OBJECTIVE | Switch "circle" to "round" in the items, from the line with "Task: Click the step 1 购物车 circle icon" through the end, and keep everything else the same. Leave the pictures out.

DATA SECTION |
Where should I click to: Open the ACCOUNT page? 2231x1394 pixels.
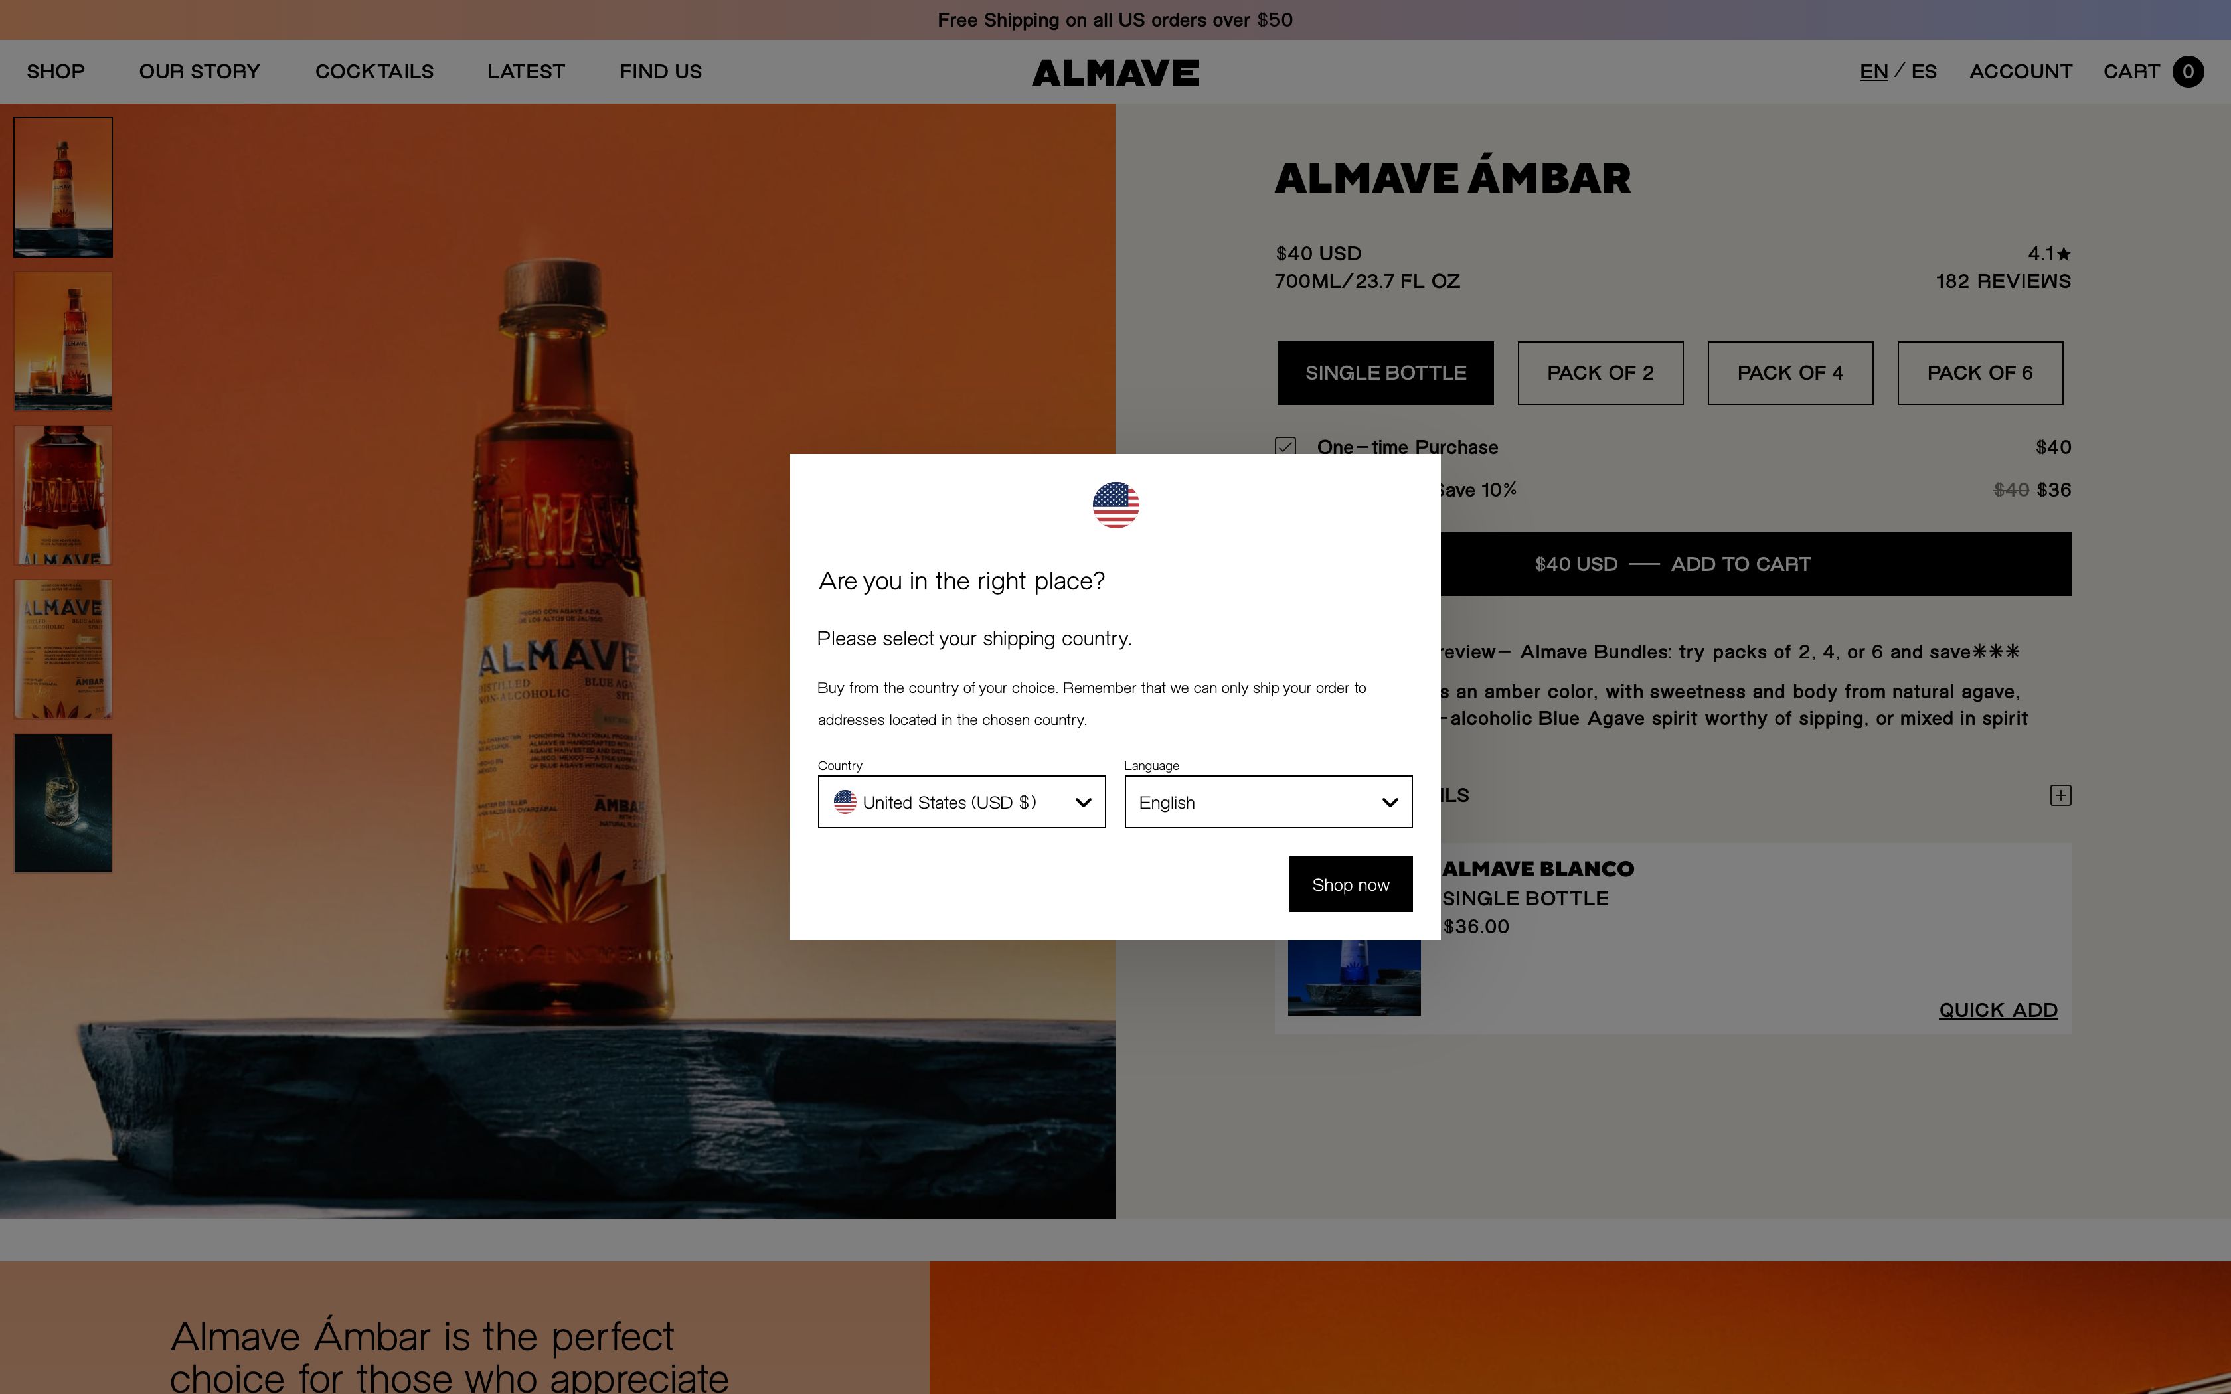tap(2021, 71)
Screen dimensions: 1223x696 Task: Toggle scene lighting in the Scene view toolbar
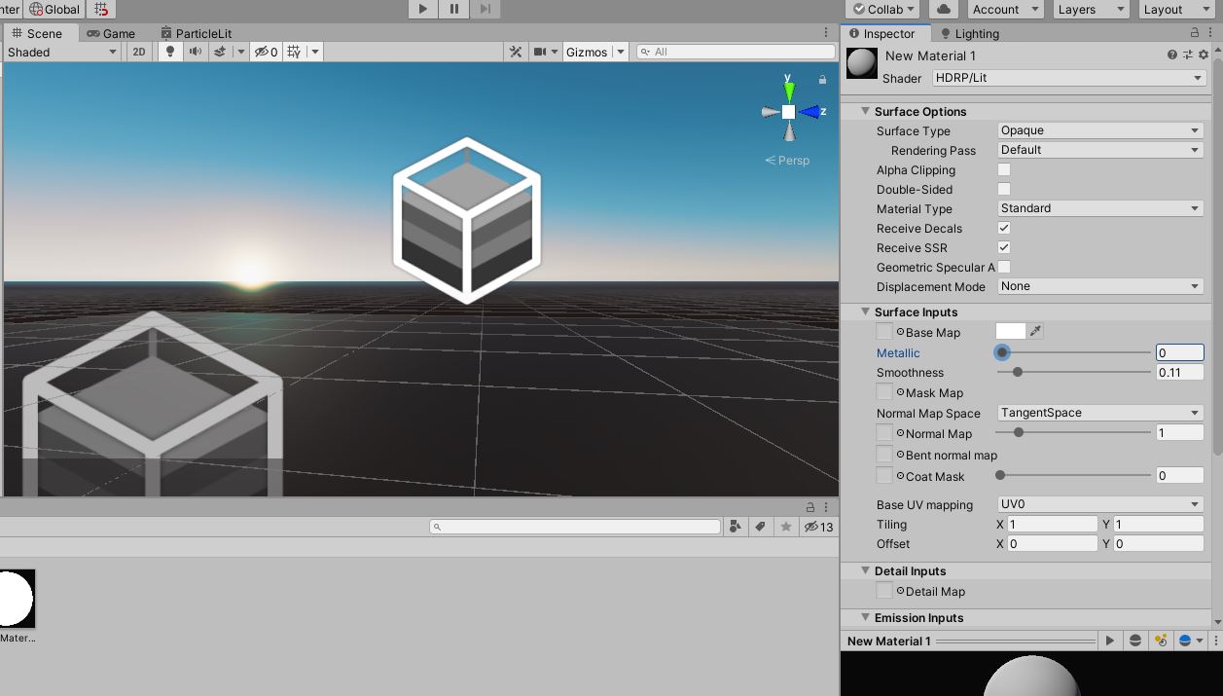tap(170, 52)
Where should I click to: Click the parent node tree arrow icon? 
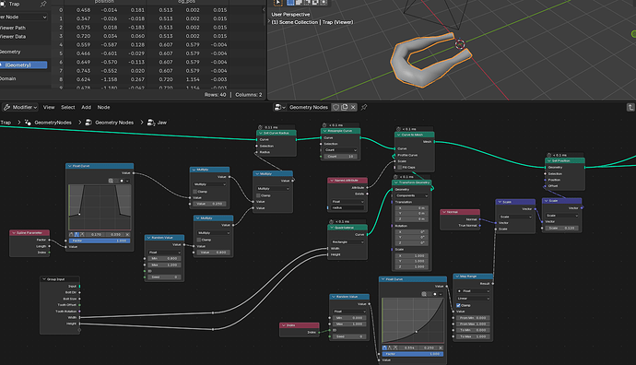(630, 107)
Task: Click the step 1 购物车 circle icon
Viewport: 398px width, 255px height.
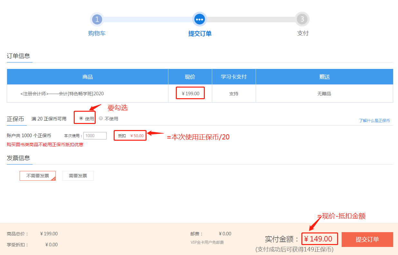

EXERCISE SOLUTION |
Task: Click the step 1 购物车 round icon
Viewport: 398px width, 255px height.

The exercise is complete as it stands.